* _Passage to read_:
Up@dawn 2.0 (blogger)

Delight Springs

Tuesday, February 28, 2023

Questions Mar 2

Russell, Ayer, Sartre, de Beauvoir, Camus-LH 31-33, HWT 24-26 (Transience, Impartiality), FL 25-26. (This material will not be covered by today's exam (audio review here). Time permitting after the exam, though, we'll begin to discuss it... and then it's Spring Break!)



1. Reading whose autobiography led young Bertrand Russell to reject God? OR, What did he see as the logical problem with the First Cause Argument? Do you agree with Russell about this?

2. The idea of a barber who shaves all who don't shave themselves is a logical ______, a seeming contradiction that is both true and false. Another example of the same thing would be a statement like "This sentence is ___." Do these examples show a deep problem with language and its ability to accurately portray reality?

* _Job_:
Reproduce the blog post word for word, everything from "Delight Springs" down to "accurately portray reality?".

* _Dataset rows_:
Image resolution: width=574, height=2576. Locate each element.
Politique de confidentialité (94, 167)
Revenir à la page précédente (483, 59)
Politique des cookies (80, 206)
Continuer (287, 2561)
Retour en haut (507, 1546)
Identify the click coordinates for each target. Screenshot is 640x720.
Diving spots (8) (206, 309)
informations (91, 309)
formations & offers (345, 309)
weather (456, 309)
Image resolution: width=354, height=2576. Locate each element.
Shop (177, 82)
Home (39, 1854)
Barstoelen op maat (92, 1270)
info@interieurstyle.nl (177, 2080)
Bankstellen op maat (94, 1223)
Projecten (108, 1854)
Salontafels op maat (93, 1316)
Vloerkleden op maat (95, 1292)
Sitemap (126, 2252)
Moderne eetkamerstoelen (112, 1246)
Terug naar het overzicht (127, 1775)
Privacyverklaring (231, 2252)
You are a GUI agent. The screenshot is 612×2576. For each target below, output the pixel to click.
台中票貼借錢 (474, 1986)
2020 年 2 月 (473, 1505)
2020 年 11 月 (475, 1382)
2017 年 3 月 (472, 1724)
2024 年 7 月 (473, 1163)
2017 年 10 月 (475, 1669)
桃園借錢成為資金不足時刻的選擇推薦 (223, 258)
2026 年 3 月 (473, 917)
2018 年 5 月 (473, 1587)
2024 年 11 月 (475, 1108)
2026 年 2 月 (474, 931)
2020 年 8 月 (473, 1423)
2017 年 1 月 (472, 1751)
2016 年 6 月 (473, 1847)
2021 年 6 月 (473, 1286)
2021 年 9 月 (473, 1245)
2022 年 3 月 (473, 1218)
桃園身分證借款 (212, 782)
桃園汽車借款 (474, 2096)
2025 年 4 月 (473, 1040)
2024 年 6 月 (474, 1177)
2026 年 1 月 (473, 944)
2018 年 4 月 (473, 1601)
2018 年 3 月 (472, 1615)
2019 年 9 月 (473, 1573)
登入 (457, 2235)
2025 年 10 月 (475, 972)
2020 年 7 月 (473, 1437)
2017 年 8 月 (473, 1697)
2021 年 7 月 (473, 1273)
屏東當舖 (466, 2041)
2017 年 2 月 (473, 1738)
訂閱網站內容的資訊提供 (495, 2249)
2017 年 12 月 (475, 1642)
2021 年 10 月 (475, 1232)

* _Finished answer_:
Delight Springs

Tuesday, February 28, 2023

Questions Mar 2

Russell, Ayer, Sartre, de Beauvoir, Camus-LH 31-33, HWT 24-26 (Transience, Impartiality), FL 25-26. (This material will not be covered by today's exam (audio review here). Time permitting after the exam, though, we'll begin to discuss it... and then it's Spring Break!)



1. Reading whose autobiography led young Bertrand Russell to reject God? OR, What did he see as the logical problem with the First Cause Argument? Do you agree with Russell about this?

2. The idea of a barber who shaves all who don't shave themselves is a logical ______, a seeming contradiction that is both true and false. Another example of the same thing would be a statement like "This sentence is ___." Do these examples show a deep problem with language and its ability to accurately portray reality?